Straszny film 3
Straszny film 3 (ang. Scary Movie 3) – kanadyjsko-amerykański film fabularny z 2003 roku w reżyserii Davida Zuckera. Autorami scenariusza są Craig Mazin oraz Pat Proft.
Uwaga: W dalszej części znajdują się słowa powszechnie uznawane za wulgarne!
Wypowiedzi postaci
edytuj- Bez jaj. Cindy, wiadomości się zaczęły! Kolejne białe dziewczynisko wpadło do studni. Pięćdziesięciu czarnych ludzi zostało dziś spałowanych przez policję, ale świat wstrzymuje oddech przed białą gówniarą, która utknęła w studni.
- Postać: Brenda Meeks
- Opis: na kilka minut przed śmiercią Brendy w jej domu.
- Który to, kurwa, zrobił?!
- Postać: Brenda Meeks
- Opis: o pudełku z kredkami, które uderzyło o ścianę.
- Pal, co chcesz, i tak wpadniesz pod autobus.
- Postać: Cody
- Opis: do gościa na stypie na cześć Brendy.
Dialogi
edytuj- Pani Meeks, matka Brendy: Dlaczego Bóg nie zabrał nas zamiast naszej córeczki.
- Cindy: Ona na pewno życzyłaby sobie tego samego.

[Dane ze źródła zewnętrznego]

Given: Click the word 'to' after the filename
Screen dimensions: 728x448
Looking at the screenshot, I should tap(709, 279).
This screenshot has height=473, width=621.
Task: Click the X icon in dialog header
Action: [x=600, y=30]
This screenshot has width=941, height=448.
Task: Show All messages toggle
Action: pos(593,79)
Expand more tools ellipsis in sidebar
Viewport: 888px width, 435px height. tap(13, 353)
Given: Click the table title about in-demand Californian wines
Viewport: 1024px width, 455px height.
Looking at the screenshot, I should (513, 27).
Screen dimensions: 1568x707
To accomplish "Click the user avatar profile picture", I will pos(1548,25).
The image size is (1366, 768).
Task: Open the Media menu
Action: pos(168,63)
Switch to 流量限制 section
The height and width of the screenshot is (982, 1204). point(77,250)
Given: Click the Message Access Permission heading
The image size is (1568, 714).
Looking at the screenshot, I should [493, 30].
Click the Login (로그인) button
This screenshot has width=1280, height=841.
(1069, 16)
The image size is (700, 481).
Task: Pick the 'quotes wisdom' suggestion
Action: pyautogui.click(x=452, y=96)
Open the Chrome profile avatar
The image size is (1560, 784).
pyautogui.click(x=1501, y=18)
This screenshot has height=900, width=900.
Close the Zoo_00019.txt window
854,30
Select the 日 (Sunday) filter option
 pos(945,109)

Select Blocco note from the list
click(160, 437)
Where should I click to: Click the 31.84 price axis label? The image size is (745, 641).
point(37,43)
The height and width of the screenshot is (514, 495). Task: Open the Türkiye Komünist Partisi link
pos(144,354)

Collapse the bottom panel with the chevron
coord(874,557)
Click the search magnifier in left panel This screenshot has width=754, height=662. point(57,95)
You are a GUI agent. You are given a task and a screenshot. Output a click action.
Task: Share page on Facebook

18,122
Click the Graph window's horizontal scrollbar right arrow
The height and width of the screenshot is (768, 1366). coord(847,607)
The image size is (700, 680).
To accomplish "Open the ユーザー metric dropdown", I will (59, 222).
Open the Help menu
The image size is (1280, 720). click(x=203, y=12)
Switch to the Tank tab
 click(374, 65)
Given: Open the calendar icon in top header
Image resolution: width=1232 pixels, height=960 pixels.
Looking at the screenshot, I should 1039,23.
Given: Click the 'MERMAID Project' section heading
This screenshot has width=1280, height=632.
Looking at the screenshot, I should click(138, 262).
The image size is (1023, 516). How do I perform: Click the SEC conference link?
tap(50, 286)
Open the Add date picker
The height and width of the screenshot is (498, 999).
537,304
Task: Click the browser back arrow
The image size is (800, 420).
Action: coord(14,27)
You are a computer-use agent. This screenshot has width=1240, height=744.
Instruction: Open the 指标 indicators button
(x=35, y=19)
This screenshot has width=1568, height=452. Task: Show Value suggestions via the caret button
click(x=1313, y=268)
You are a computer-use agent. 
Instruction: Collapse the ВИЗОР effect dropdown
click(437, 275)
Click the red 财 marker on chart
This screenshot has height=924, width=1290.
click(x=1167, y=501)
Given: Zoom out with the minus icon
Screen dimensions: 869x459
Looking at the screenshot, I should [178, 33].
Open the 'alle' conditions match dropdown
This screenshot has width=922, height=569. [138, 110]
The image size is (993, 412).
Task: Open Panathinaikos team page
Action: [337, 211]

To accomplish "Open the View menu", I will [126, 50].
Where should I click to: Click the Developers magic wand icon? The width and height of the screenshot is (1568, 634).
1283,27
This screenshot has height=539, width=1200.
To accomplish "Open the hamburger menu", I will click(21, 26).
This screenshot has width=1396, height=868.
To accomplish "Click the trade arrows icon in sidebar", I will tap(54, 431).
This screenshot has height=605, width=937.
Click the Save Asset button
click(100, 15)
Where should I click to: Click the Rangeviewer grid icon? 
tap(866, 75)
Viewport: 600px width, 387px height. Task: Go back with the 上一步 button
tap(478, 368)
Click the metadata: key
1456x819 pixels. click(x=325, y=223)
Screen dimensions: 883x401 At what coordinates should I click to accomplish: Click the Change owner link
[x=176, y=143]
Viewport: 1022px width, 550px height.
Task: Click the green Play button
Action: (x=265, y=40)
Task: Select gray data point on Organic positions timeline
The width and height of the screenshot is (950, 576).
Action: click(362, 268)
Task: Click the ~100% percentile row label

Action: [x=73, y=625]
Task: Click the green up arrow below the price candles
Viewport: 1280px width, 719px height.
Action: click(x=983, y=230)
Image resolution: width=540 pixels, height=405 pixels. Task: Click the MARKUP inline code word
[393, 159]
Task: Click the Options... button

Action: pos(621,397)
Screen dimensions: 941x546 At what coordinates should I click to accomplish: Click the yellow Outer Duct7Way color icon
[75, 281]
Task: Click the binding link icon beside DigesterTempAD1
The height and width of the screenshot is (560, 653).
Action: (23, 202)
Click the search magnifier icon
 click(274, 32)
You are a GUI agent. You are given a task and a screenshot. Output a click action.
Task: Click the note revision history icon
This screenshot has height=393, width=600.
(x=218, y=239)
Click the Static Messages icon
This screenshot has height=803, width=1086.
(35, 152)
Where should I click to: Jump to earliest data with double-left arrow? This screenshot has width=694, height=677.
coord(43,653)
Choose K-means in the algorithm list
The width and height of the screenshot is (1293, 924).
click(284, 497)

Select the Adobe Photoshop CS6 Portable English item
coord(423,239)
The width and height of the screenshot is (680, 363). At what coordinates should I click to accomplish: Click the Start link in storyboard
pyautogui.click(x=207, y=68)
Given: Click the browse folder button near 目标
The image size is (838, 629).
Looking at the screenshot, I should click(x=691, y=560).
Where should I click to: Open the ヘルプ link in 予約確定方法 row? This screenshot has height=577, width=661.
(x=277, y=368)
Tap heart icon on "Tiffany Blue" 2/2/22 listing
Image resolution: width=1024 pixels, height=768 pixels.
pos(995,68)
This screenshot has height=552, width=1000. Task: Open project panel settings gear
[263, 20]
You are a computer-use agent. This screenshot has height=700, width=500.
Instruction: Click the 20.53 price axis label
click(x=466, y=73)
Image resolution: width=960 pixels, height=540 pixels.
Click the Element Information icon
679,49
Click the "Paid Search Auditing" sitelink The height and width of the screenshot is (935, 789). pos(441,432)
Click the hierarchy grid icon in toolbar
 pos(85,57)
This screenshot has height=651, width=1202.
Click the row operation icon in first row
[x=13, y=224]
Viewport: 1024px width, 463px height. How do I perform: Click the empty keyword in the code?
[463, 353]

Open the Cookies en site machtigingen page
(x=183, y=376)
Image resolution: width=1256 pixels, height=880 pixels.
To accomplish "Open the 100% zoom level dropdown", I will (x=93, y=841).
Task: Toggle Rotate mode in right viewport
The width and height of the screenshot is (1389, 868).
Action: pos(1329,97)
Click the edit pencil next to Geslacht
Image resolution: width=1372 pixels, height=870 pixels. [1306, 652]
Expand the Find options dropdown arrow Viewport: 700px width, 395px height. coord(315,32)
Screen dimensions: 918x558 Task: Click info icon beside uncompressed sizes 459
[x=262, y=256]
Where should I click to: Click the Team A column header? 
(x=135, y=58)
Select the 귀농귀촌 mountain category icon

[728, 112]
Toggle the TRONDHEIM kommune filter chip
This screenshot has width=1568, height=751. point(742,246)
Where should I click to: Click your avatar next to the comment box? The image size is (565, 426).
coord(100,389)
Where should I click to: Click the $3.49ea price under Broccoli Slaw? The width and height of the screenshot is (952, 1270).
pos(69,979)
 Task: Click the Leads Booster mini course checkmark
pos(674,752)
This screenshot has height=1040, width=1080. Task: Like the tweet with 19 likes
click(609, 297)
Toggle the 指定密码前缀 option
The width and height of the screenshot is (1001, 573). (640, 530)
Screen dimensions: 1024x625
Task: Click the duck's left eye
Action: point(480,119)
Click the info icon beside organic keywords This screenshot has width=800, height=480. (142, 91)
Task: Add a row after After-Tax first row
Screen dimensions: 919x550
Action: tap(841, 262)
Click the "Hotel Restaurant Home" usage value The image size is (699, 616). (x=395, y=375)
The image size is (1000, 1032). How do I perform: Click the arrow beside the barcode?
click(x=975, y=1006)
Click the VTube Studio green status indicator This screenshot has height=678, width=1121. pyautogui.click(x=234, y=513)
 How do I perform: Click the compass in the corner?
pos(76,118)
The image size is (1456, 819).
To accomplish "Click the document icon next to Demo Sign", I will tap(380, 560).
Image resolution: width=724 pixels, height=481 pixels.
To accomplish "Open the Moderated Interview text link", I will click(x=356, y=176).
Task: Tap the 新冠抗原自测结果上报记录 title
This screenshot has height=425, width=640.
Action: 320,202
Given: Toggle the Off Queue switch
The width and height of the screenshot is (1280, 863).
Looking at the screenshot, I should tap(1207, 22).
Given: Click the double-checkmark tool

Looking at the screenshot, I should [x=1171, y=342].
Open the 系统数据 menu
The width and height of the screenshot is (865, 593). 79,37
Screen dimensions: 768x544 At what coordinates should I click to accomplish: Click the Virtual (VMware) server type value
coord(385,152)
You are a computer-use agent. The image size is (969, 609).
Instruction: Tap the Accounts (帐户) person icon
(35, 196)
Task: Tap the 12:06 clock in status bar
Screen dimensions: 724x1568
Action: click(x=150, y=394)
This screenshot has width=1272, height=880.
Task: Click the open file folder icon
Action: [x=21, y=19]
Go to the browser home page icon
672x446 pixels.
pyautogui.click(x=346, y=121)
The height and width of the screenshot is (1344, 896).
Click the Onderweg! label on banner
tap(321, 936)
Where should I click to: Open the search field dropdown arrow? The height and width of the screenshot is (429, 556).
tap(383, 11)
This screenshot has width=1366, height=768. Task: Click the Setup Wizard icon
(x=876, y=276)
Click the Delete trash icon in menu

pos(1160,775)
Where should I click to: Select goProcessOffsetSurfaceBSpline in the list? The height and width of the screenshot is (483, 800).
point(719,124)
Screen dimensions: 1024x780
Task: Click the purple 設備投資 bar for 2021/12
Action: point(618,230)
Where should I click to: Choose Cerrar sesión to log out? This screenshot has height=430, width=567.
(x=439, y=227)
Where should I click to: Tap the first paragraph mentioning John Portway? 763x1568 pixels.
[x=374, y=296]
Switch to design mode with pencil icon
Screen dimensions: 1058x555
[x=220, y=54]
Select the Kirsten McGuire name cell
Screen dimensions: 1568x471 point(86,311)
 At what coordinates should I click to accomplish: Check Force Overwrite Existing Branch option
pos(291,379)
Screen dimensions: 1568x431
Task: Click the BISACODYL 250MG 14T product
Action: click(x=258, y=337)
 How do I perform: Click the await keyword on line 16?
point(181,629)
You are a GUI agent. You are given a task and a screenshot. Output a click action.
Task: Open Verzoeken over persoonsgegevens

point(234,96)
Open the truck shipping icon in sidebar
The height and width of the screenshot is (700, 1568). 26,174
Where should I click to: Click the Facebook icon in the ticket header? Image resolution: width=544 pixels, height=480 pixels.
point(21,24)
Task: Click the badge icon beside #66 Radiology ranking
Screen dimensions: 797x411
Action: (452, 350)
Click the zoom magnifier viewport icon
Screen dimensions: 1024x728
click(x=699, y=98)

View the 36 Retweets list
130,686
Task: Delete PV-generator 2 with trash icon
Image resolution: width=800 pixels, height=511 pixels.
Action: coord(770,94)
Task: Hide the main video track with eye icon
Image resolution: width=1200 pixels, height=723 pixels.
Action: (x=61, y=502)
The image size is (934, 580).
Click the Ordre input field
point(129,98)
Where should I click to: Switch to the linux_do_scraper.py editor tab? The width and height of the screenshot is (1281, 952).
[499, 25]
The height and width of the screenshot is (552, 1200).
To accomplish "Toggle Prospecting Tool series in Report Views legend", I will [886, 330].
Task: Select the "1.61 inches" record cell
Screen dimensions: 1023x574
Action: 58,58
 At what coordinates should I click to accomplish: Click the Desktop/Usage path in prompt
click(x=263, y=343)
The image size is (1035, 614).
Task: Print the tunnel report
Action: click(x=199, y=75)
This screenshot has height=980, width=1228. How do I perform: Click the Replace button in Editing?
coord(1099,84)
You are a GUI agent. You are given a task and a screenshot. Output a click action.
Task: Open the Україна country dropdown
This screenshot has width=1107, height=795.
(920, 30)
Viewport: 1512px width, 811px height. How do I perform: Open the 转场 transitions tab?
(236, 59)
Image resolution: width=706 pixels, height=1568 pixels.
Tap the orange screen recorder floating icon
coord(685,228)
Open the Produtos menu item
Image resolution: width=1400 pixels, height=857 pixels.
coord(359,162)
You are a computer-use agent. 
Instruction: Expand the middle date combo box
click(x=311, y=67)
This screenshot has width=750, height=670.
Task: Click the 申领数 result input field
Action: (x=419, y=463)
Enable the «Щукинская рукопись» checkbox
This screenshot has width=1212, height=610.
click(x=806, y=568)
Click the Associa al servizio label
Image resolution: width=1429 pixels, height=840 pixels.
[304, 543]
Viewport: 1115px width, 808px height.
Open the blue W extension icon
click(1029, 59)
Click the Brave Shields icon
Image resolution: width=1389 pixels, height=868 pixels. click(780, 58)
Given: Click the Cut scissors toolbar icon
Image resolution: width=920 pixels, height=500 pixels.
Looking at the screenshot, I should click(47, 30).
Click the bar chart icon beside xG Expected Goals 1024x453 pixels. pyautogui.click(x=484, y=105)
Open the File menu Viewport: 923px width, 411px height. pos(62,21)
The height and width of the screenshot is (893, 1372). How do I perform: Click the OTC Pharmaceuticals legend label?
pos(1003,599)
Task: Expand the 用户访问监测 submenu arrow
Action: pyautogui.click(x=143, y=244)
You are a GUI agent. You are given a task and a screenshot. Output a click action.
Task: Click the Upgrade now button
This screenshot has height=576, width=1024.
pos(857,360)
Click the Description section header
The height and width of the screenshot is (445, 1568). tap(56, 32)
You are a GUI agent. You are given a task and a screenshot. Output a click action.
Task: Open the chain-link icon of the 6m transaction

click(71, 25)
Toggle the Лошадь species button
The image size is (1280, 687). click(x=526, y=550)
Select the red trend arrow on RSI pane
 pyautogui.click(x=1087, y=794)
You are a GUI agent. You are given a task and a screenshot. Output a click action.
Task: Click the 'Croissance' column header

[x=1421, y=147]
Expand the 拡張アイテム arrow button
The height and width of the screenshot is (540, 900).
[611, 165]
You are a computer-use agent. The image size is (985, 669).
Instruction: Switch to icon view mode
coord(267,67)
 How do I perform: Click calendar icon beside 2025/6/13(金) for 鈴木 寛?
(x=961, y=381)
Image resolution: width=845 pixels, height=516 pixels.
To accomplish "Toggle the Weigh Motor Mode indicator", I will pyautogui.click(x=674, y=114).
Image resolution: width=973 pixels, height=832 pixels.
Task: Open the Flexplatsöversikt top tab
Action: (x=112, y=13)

- Opis: podczas stypy na cześć Brendy.
- – Słyszałem, że Jamal z 90 ulicy widział tę kasetę w zeszłym tygodniu, dziś obudził się martwy!
- – Jak można się obudzić martwym?
- – Jak się idzie spać żywym.
- – Uważasz, że można iść spać martwym i wstać żywym?
- – Nie można iść spać martwym. To masło maślane.
- – Ale przecież można iść spać i nie umrzeć albo umrzeć, nie będąc w łóżku.
- – Ale jak już jesteś w łóżku, obudzisz się martwy!
- – Jest w tym jakaś wyższa logika! Powinieneś być profesorem, chłopie!
- Cindy Campbell: Wszystko będzie dobrze.
- Cody: Ja umrę, prawda?
- Cindy Campbell: Cody, czy opowiadałam ci o tym, jak przyszedłeś na świat?
- Cody: Nie.
- Cindy Campbell: Byłam przy twoim porodzie. Twoja mama strasznie cierpiała. Wreszcie zacząłeś się przepychać. Krzyczała i wyła z bólu. Darła się: „Zabijcie mnie. Zatłuczcie mnie basenem albo czymkolwiek, bylebym tylko przestała cierpieć”. Lały się z niej potoki krwi. Mam to na wideo, jeśli chcesz.
- Cody zaprzecza, kręcąc głową, zszokowany.
- Cindy Campbell: Wreszcie wylazłeś. Mama sama odcięła pępowinę. To jest za drugim razem, bo za pierwszym ciachnęła ci penisa na pół.
- Cody jest w szoku, stoi z otwartymi ustami.
- Cindy Campbell: No cóż, była pijana. A właściwie naćpana. To było zaraz po dniu świętego Patryka. Mamie zachciało się ekstazy, bo nigdy jeszcze nie próbowała.
- Cody (zszokowany): Ucięła mi penisa?
- Cindy Campbell: Tak. Przyszyli go na opak.
- Cody: To dlatego sikam do góry?
- Cindy Campbell: Tak, ale naprawimy ci go, kotku, jak tylko kupimy nową nagrywarkę… No i wtedy twoja mama powiedziała: „Chcesz go? To bierz”. I wtedy umarła, a ja cię wzięłam. Wiesz dlaczego?
- Cody zaprzecza, kręcąc głową, zszokowany.
- Cindy Campbell: Właśnie zginął mi kot w pożarze… i musiałam mieć coś do głaskania. Brakuje mi go, Cody, ale ciebie też kocham i nic tego nie zmieni. Nawet bolesna śmierć, która zaraz nas czeka.
- Opis: gdy rodzina Logan zabarykadowała się na farmie i przebywała w piwnicy.
- Brenda Meeks: Że też dałaś się nabrać na ten atak padaczki!
- Cindy Campbell: Był bardzo realistyczny, nawet się posikałaś!